*Task goal*.
Reproduce the data in full, exactly.

*Supplied material*.
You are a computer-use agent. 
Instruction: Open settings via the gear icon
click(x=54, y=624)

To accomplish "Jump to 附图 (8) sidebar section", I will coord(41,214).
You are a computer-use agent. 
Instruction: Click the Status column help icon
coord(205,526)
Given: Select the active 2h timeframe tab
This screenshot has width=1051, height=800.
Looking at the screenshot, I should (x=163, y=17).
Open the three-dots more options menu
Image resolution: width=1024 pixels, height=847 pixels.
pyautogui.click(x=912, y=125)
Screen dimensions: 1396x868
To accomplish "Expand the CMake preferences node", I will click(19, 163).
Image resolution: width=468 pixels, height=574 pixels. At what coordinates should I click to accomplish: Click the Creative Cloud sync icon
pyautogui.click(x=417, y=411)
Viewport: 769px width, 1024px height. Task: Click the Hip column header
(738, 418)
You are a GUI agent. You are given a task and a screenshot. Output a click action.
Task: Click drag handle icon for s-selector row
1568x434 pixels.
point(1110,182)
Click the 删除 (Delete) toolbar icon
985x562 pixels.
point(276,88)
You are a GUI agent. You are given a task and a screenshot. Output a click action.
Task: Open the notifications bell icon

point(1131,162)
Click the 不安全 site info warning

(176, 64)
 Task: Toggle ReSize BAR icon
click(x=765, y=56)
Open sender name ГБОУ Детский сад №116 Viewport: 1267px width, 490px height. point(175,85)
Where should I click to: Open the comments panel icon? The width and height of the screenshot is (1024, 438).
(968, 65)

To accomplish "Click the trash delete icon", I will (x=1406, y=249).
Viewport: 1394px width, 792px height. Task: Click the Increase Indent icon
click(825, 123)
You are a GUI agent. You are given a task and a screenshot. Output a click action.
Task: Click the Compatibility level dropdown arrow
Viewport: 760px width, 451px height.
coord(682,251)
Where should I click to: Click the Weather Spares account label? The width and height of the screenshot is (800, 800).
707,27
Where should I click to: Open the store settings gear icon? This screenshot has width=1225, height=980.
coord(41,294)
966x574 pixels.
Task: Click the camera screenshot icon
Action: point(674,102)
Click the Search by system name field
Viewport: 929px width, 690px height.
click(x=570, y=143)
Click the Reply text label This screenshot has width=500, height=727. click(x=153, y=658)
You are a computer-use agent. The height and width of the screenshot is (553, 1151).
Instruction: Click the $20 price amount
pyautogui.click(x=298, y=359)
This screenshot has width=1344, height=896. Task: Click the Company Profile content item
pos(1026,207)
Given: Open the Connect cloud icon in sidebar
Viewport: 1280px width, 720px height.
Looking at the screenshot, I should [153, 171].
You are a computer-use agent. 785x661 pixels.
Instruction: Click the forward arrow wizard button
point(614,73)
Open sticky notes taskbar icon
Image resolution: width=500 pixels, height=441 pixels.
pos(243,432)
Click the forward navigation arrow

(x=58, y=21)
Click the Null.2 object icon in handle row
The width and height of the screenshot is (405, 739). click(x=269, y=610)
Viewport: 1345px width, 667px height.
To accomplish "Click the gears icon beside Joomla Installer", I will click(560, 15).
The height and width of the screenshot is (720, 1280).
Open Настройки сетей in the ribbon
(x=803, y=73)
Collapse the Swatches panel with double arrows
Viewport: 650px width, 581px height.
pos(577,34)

*Completed task*.
You are a computer-use agent. 
Instruction: Open settings via the gear icon
click(x=54, y=624)

To accomplish "Jump to 附图 (8) sidebar section", I will coord(41,214).
You are a computer-use agent. 
Instruction: Click the Status column help icon
coord(205,526)
Given: Select the active 2h timeframe tab
This screenshot has width=1051, height=800.
Looking at the screenshot, I should (x=163, y=17).
Open the three-dots more options menu
Image resolution: width=1024 pixels, height=847 pixels.
pyautogui.click(x=912, y=125)
Screen dimensions: 1396x868
To accomplish "Expand the CMake preferences node", I will click(19, 163).
Image resolution: width=468 pixels, height=574 pixels. At what coordinates should I click to accomplish: Click the Creative Cloud sync icon
pyautogui.click(x=417, y=411)
Viewport: 769px width, 1024px height. Task: Click the Hip column header
(738, 418)
You are a GUI agent. You are given a task and a screenshot. Output a click action.
Task: Click drag handle icon for s-selector row
1568x434 pixels.
point(1110,182)
Click the 删除 (Delete) toolbar icon
985x562 pixels.
point(276,88)
You are a GUI agent. You are given a task and a screenshot. Output a click action.
Task: Open the notifications bell icon

point(1131,162)
Click the 不安全 site info warning

(176, 64)
 Task: Toggle ReSize BAR icon
click(x=765, y=56)
Open sender name ГБОУ Детский сад №116 Viewport: 1267px width, 490px height. point(175,85)
Where should I click to: Open the comments panel icon? The width and height of the screenshot is (1024, 438).
(968, 65)

To accomplish "Click the trash delete icon", I will (x=1406, y=249).
Viewport: 1394px width, 792px height. Task: Click the Increase Indent icon
click(825, 123)
You are a GUI agent. You are given a task and a screenshot. Output a click action.
Task: Click the Compatibility level dropdown arrow
Viewport: 760px width, 451px height.
coord(682,251)
Where should I click to: Click the Weather Spares account label? The width and height of the screenshot is (800, 800).
707,27
Where should I click to: Open the store settings gear icon? This screenshot has width=1225, height=980.
coord(41,294)
966x574 pixels.
Task: Click the camera screenshot icon
Action: point(674,102)
Click the Search by system name field
Viewport: 929px width, 690px height.
click(x=570, y=143)
Click the Reply text label This screenshot has width=500, height=727. click(x=153, y=658)
You are a computer-use agent. The height and width of the screenshot is (553, 1151).
Instruction: Click the $20 price amount
pyautogui.click(x=298, y=359)
This screenshot has width=1344, height=896. Task: Click the Company Profile content item
pos(1026,207)
Given: Open the Connect cloud icon in sidebar
Viewport: 1280px width, 720px height.
Looking at the screenshot, I should [153, 171].
You are a computer-use agent. 785x661 pixels.
Instruction: Click the forward arrow wizard button
point(614,73)
Open sticky notes taskbar icon
Image resolution: width=500 pixels, height=441 pixels.
pos(243,432)
Click the forward navigation arrow

(x=58, y=21)
Click the Null.2 object icon in handle row
The width and height of the screenshot is (405, 739). click(x=269, y=610)
Viewport: 1345px width, 667px height.
To accomplish "Click the gears icon beside Joomla Installer", I will click(560, 15).
The height and width of the screenshot is (720, 1280).
Open Настройки сетей in the ribbon
(x=803, y=73)
Collapse the Swatches panel with double arrows
Viewport: 650px width, 581px height.
pos(577,34)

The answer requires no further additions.